Bad news for “Peaks” freaks: That gum you like won’t be coming back into style until 2017.
On Tuesday (Nov. 3), CBS Corp chief Leslie Moonves dropped the bomb that Showtime won’t be premiering its eagerly-anticipated “Twin Peaks” reboot until 2017. And although fans immediately began banging their heads in anger like Johnny Horne with his dollhouse, there is hope.
Diane, take a note: Here are five reasons why the delay is actually a good thing.
Only a show like “Twin Peaks” could get away with not giving any sort of specific answer as to how many episodes are being filmed, but simply continuing to say “more than nine.” Well, a hundred is more than nine — but then again, so is ten. Cheer up, “Peaks” fans, a delay means that David Lynch has more time to make whatever magic number is floating around in that delightfully twisted mind of his (and likely being recited backwards by a small man in a suit). Of course, the natural inclination is to hope for as many as possible — but instead, let’s hope Lynch makes exactly as many as he feels appropriate, and not a single minute more.
More new characters
Of course, everybody is excited to catch up with Nadine and Big Ed Hurley a quarter-century later. But if this series is to truly flourish, fans need to see more than whether Nadine ever perfected those noiseless drapes. The series needs fresh blood — and so far, the casting choices are quite intriguing, from Amanda Seyfried to Jennifer Jason Leigh. With an original cast in the dozens, simply re-establishing all those storylines and characters would have eaten half of the original nine planned episodes. Now, Lynch has as much time as he wants to create that next Denise Bryson, Lucy Moran or Albert Rosenfield — seemingly less-important characters who blossomed into scene-stealers under his tutelage.
More old characters
OK, who are we kidding? What “Peaks” fans really want is the same thing millions of folks will hunger for when they see “The Force Awakens” in December: An iconic actor doing that thing you love again. But instead of Harrison Ford flying the Millenium Falcon, we want Kyle MacLachlan eating pie. We want Joan Chen emerging from a piece of IKEA furniture. We want to see if Sherilyn Fenn can still do the cherry trick — and with these few extra months, Fenn has more time to practice and Lynch has plenty of time to come up with scenes to justify all these trips down memory lane.
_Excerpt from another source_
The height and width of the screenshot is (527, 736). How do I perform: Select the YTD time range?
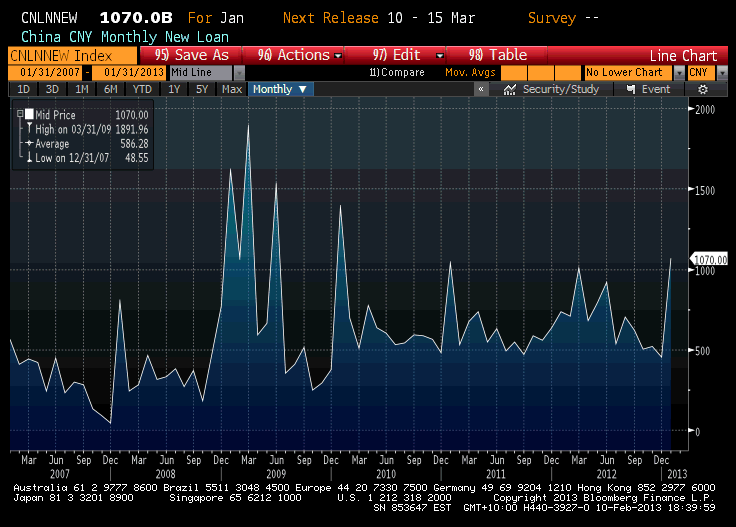click(x=141, y=89)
Remember how, on the original “Peaks,” the camera would often linger in the red room and let things unveil themselves like slow, methodical nightmares? Watch this scene and focus not only on what you’re seeing, but what you’re not: The fast-paced, short-attention-span editing style of so many modern shows. They say you can’t teach an old dog new tricks — and to love “Twin Peaks” is to want 69-year-old David Lynch to do things in his signature style. More weird people, more giants, more llamas? Bring on the randomness.
More Julee Cruise?
Wasn’t it cute how, on the second season of “True Detective,” that lounge singer was trying so hard to be Julee Cruise? Sorry sister, the original is still the best, and nobody could create a mood quite like she and Angelo Badalamenti did for the classic series’ entire run. Although Badalamenti has been confirmed as a returning talent, Cruise’s name has been mysteriously absent. If there was any doubt that there’d be time for some character to wander into the Roadhouse bar and find Cruise singing a lengthy, hypnotic ballad, let’s hope that now Lynch will have enough room to put her back on stage.